In Griffey, the defendant terminated the plaintiff's employment and the plaintiff brought suit, alleging, in part, that the defendant had terminated him in order to avoid paying workers' compensation benefits.Summary of this case from Cuddington v. United Health Servs., Inc.
Docket No. 119465.
Decided June 4, 1991, at 9:10 A.M.
Pianin Paull, P.C. (by Diana Trivax), for the plaintiff.
Maddin, Hauser, Wartell, Roth, Heller Pesses (by Michael S. Leib and Ronald A. Sollish), for the defendant.
Before: SULLIVAN, P.J., and GILLIS and REILLY, JJ.
Plaintiff appeals as of right from the circuit court's order denying his motion for reconsideration of the court's order granting summary disposition on the basis that it lacked subject matter jurisdiction over his claim. MCR 2.116(C) (4). We affirm.
Plaintiff filed a seven-count complaint, essentially alleging that defendant fired him without just cause and in order to avoid paying workers' compensation benefits. Defendant moved to dismiss, arguing that whether plaintiff was discharged for just cause required interpretation of the parties' collective bargaining agreement and, therefore, plaintiff's claim was preempted by § 301(a) of the Labor Management Relations Act, 29 U.S.C. § 185(a). Swift v Ford Motor Co, 637 F. Supp. 125 (ED Mich, 1986). The circuit court granted defendant's motion after determining that plaintiff had filed a grievance under the collective bargaining agreement which had been denied and from which plaintiff had not appealed.

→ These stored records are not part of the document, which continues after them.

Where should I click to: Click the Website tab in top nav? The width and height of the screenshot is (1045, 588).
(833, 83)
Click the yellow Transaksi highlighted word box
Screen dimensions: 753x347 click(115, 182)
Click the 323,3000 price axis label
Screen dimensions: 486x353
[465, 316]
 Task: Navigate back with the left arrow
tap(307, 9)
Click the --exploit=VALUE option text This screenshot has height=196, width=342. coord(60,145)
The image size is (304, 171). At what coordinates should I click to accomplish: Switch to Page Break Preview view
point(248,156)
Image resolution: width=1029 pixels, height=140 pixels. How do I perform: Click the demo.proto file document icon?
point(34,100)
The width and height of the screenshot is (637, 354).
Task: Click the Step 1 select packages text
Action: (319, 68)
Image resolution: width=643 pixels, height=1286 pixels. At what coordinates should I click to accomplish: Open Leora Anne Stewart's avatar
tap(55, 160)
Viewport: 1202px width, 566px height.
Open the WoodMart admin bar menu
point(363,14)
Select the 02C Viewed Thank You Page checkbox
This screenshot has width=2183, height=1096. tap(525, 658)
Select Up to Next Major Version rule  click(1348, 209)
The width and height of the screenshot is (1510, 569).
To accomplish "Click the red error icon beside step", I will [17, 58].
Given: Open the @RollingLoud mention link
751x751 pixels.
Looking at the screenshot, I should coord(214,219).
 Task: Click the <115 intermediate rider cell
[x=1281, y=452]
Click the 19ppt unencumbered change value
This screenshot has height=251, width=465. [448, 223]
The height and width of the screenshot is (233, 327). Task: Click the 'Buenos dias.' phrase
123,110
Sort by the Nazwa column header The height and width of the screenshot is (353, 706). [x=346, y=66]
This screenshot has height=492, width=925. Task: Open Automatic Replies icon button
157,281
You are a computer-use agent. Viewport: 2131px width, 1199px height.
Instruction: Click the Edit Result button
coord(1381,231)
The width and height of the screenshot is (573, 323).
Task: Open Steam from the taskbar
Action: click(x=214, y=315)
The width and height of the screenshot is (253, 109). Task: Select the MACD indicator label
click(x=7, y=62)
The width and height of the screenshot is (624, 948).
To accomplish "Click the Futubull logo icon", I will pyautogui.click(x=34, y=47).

Plaintiff filed a motion for reconsideration, claiming that the court improperly dismissed his suit because he stated a retaliatory discharge claim. The circuit court denied plaintiff's motion.
On appeal, plaintiff argues that his claim that he was discharged for filing a workers' compensation claim is not preempted. Lingle v Norge Division of Magic Chef, Inc, 486 U.S. 399; 108 S Ct 1877; 100 L Ed 2d 410 (1988). Defendant would agree with plaintiff's statement of the law, but argues that plaintiff did not plead that he was discharged for filing a workers' compensation claim. Defendant notes that plaintiff filed his workers' compensation claim after he filed the instant complaint and that plaintiff eventually signed a waiver and release of that claim. Hence, defendant argues that, at most, plaintiff's complaint could be read as alleging that plaintiff was fired in retaliation for his anticipated filing of a workers' compensation claim. Defendant notes that this Court has held that MCL 418.301(11); MSA 17.237(301)(11) prohibits discharging an employee because that employee filed a workers' compensation claim and that there is no public policy exception against discharging an employee for the anticipated filing of a future workers' compensation claim. Wilson v Acacia Park Cemetery Ass'n, 162 Mich. App. 638, 645-646; 413 N.W.2d 79 (1987). Consequently, defendant argues that even though the circuit court dismissed plaintiff's "retaliatory discharge" claim on the wrong basis, its decision should be affirmed as reaching the right result. Warren v Howlett, 148 Mich. App. 417, 426; 383 N.W.2d 636 (1986).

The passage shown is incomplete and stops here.